How to diff two large JSON files with out-of-order keys

·2 mins

You have two JSON files that should be equivalent but somebody’s process reorders the keys, so diff shows every line as changed. You want the semantic diff, not the byte diff.

The Cheap Fix: jq -S #

Sort keys deep, then diff:

diff <(jq -S . a.json) <(jq -S . b.json)

-S sorts object keys recursively. The output of jq is now deterministic across both files, so diff only shows the real changes. Zero extra tools required if you already have jq.

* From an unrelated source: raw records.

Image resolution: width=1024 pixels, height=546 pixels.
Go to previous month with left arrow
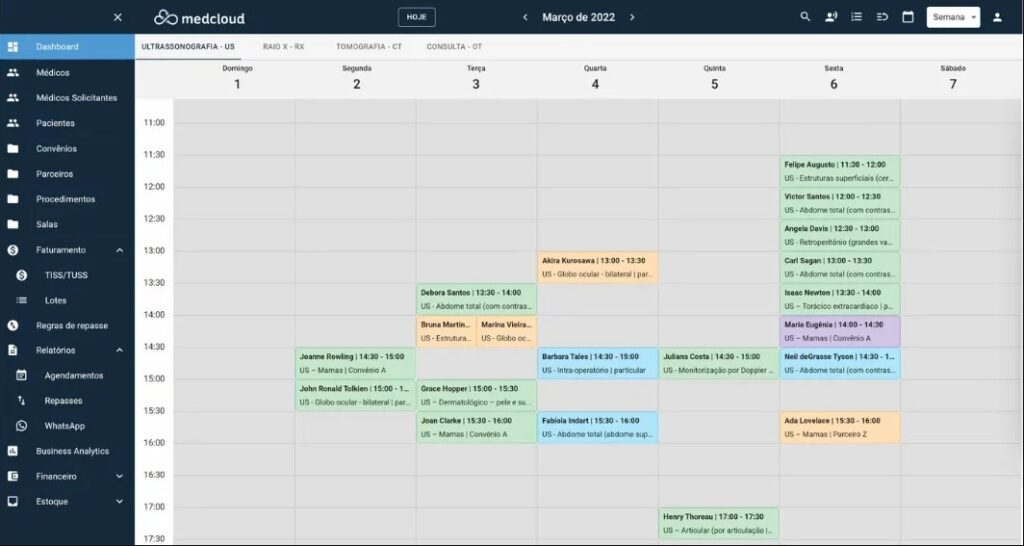click(x=525, y=17)
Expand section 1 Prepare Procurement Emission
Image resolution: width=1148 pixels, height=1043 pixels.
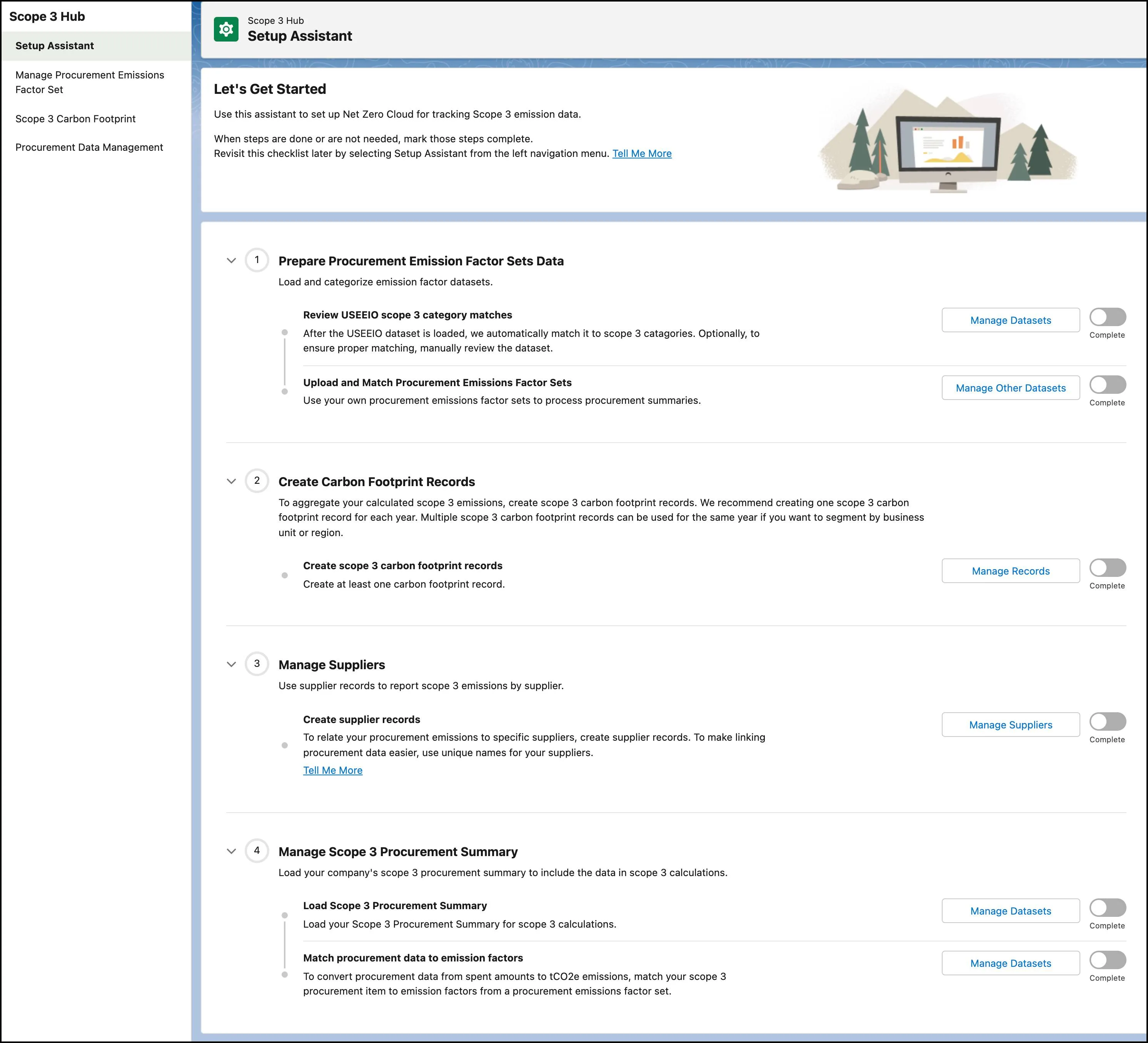[230, 261]
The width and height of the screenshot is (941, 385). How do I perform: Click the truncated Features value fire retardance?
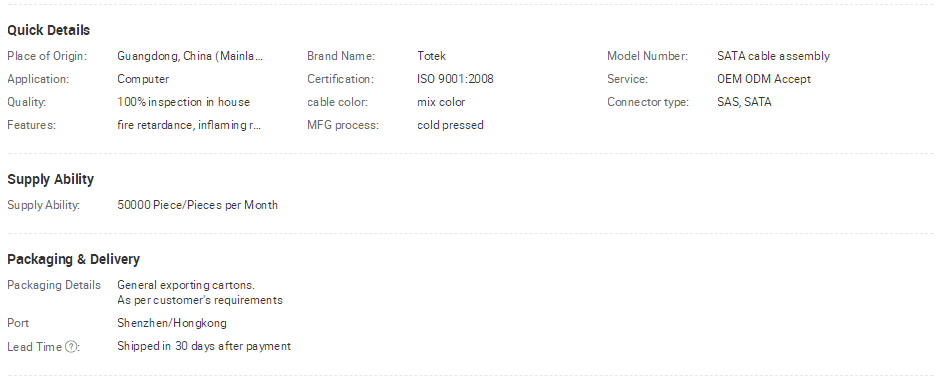189,125
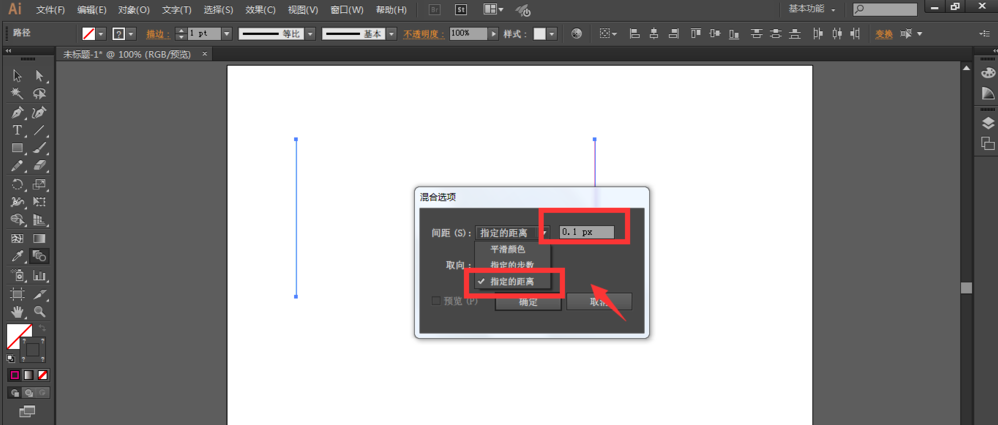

When jq -S Isn’t Enough: dyff #

If the diff is still noisy - arrays that don’t match by index, or you want friendlier output - install dyff:

dyff between a.json b.json

Reads YAML and JSON, understands arrays of objects (matches them by key rather than position), and colours the output. Useful for Kubernetes manifests and Helm values files.

The Structural One: jd #

jd produces machine-parseable diffs and supports JSON Patch format:

jd a.json b.json

Output looks like:

@ ["users",0,"email"]
- "[email protected]"
+ "[email protected]"

You can apply the patch elsewhere:

jd -p a.json b.json > patch.jd
jd -p -f patch.jd < a.json > new_b.json

Handy when you want to programmatically detect specific changes in CI.

Which One When #

SituationTool
Quick semantic diff, no installdiff <(jq -S ...) <(jq -S ...)
Human-readable, arrays of objectsdyff
Machine-readable, patch applicationjd
YAML too (Kubernetes, Helm)dyff

The Trap Nobody Talks About #

jq -S normalises whitespace and quoting, but it does not normalise number precision. 1.0 and 1 will still diff, and so will 1e2 and 100. If your producers are inconsistent about integer-vs-float representation, normalise numbers too:

jq -S 'walk(if type == "number" then tonumber else . end)'

walk is a jq builtin from 1.6 onwards.